Problem-solving students moved quickly to sketching with a more conventional arrangement, while problem-finding students spent considerably longer examining, exploring and rearranging their objects. What they learned next was quite interesting.
The problem-finding artists generated paintings that were judged to be more original by a panel of independent experts. But what was even more fascinating was how these artists fared in the long run. Getzels and Csikszentmihalyi measured the success of these students seven years after the experiment and again after another eleven years. They found that problem-finding students were the most successful in their careers as artists compared to problem-solving students, many of whom had abandoned art altogether!
Given the importance of problem finding to creative accomplishment, Getzels also classified different kinds of problem situations into three broad categories:
Presented problems are those that are offered to the problem solver and typically have a known formulation. An example of a presented problem is when a teacher asks a student. “An apple costs 50 cents and an orange costs 30 cents. How much would 3 apples and two oranges cost?” In this situation, the teacher presents the problem to the student, and there is a known approach to solving the problem, even if the student doesn’t know it.

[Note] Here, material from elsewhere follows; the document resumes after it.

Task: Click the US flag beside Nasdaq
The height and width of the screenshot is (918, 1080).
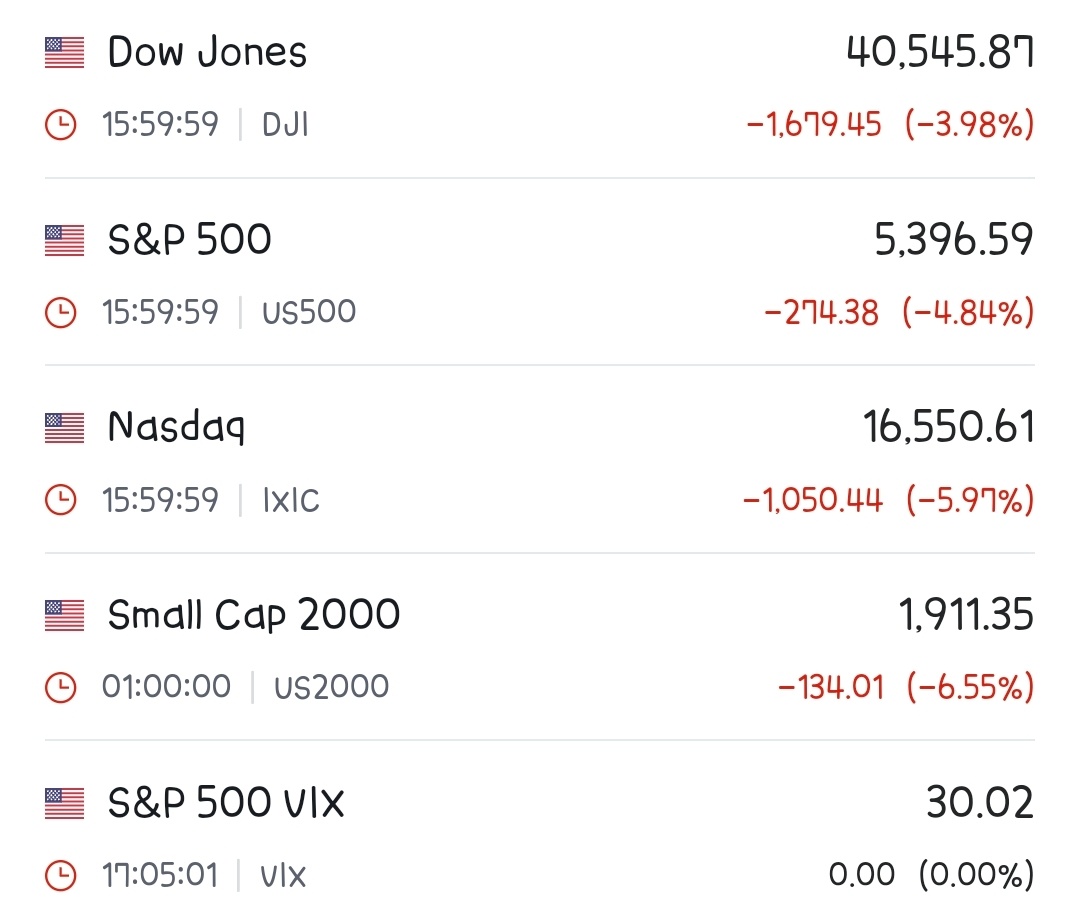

Discovered problems are those that students might pose themselves, and it may or may not have a good answer. A child asking “why does the snow melt?”, is an example of a discovered problem. These problems are often the result of a child’s own natural curiosity, and more often than not, the child enjoys the process of coming up with the problem.
Created problems are those that didn’t exist until they were created by someone. These are not problems that were encountered as obstacles in the natural course of things, but were actively formulated. An example of a created problem is the Sudoku – no one was solving those puzzles until Howard Garns created it.
Of the three kinds of problems, discovered and created problems lead to the most creative ideas in every domain from arts to science. Part of what makes us uniquely human is not just our ability to solve problems, but also to find the right problems. And the deeper the problem discovered or created, the greater the human achievement when the problem is eventually solved. Or, as Getzel puts it, “…the production of discovered or created problems is often a more significant accomplishment than the production of solutions to presented problems.”
Problem posing extends to even mathematics, a field conventionally not considered creative. In a study conducted on creativity and mathematical problem posing, researchers asked high school students in the US and China to come up with as many mathematical problems in different tasks. They found that the more mathematically advanced students were also more creative in posing problems compared to their peers.
Problem finding, while often overlooked, is a meta-skill applicable to many different domains and helps build creativity and excellence. Some ways to weave problem finding into the classroom is to ask students to create the next assignment for the class, identify their own topic to research or use in a project, or create games and puzzles for others to solve. Giving students more opportunity to identify their own problems can help build both their knowledge as well as their creativity.